Many people love the idea of a startup: getting rich, being a tech rock star,
and retiring early. Most aren't willing to do what it actually takes to
succeed: unpleasant work, long hours, and sometimes little pay off for a long
time.

One of my co-founders thought that 'writing something off' meant we could
spend money on whatever we wanted and the government would pay for it.

Another friend had me meet with his lawyer and wanted me to sign an agreement
where anything I worked on outside of our business together was property of
the business (I had 2 other successful companies already running and he knew
it) but all of his current work was solely owned by him.

Before I had a chance to tell him 'fuck no', he flaked out and got a job.
Since then, he's onto his 3rd startup job and I've been running my successful
companies.

Luckily, both startups were in such early phases, I was able to get out early.

I learned the hard lesson that your co-worker or friend doesn't necessarily
make a good co-founder. A very small percentage of people will be disciplined
enough to see a company from start to success. There are also different stages
of a company. In the beginning with no real roles defined, a person might be
great. When you become an actual company with products, meetings, deadlines,
and customers. That same person might not work out.

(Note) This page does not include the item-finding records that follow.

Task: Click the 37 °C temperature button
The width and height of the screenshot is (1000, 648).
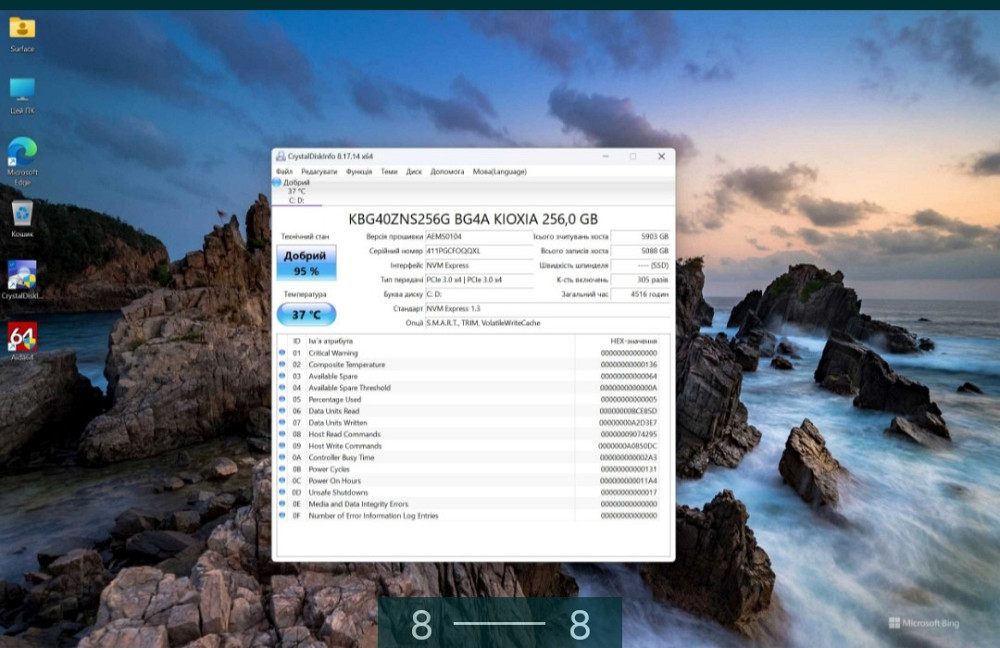Action: (306, 314)
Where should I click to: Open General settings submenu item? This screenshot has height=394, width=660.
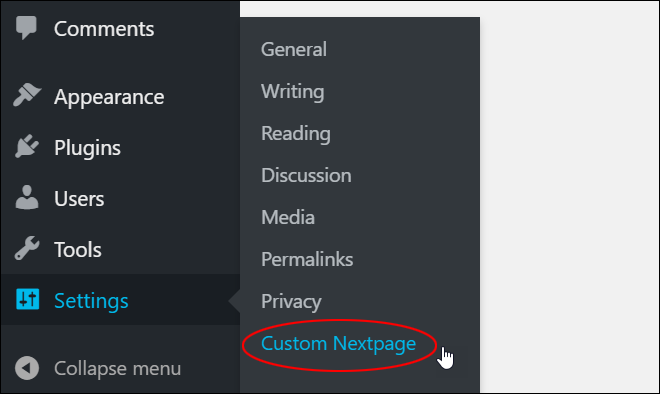point(294,49)
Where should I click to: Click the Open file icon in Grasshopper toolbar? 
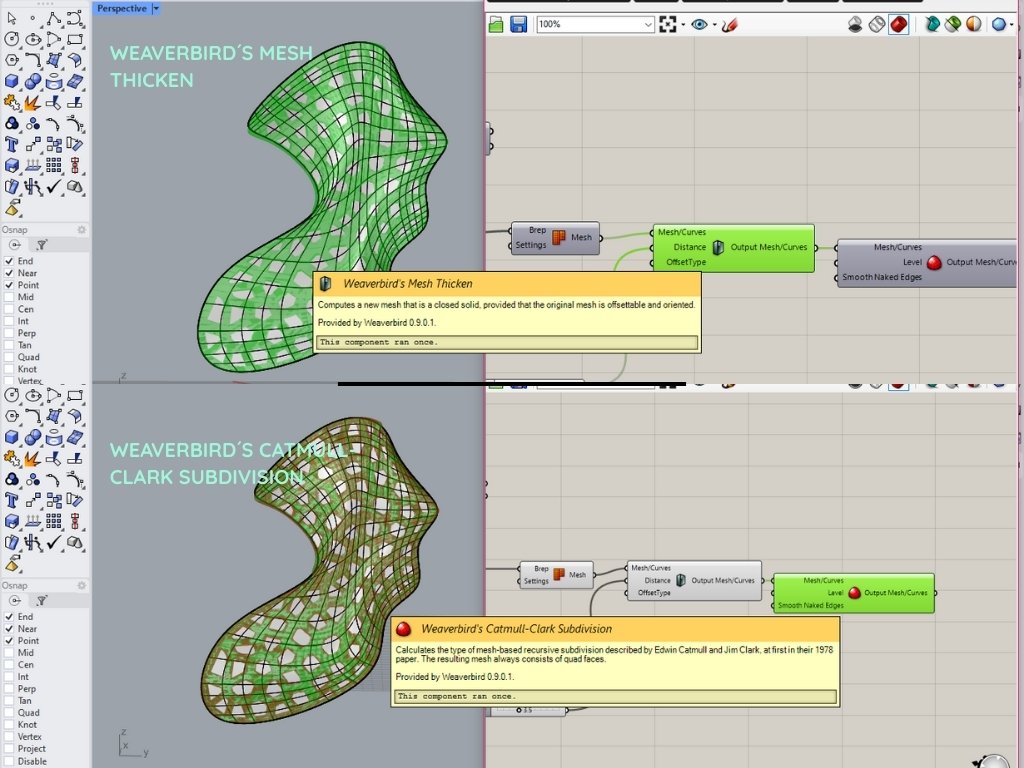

Choose your co-founder wisely or you will go through lots of pain and
suffering. Don't partner with an 'ideas' person unless they are investing
money or giving you important contacts into an industry. If not, it will be
difficult to put them into a position later when the company gets to the next
stage.

------
wmf
1\. Get a lawyer.

2\. Get a lawyer.

3\. Get a lawyer.

4\. Your lawyer will probably tell you how to buy him out safely. Also learn
about shotgun clauses to prevent this in the future.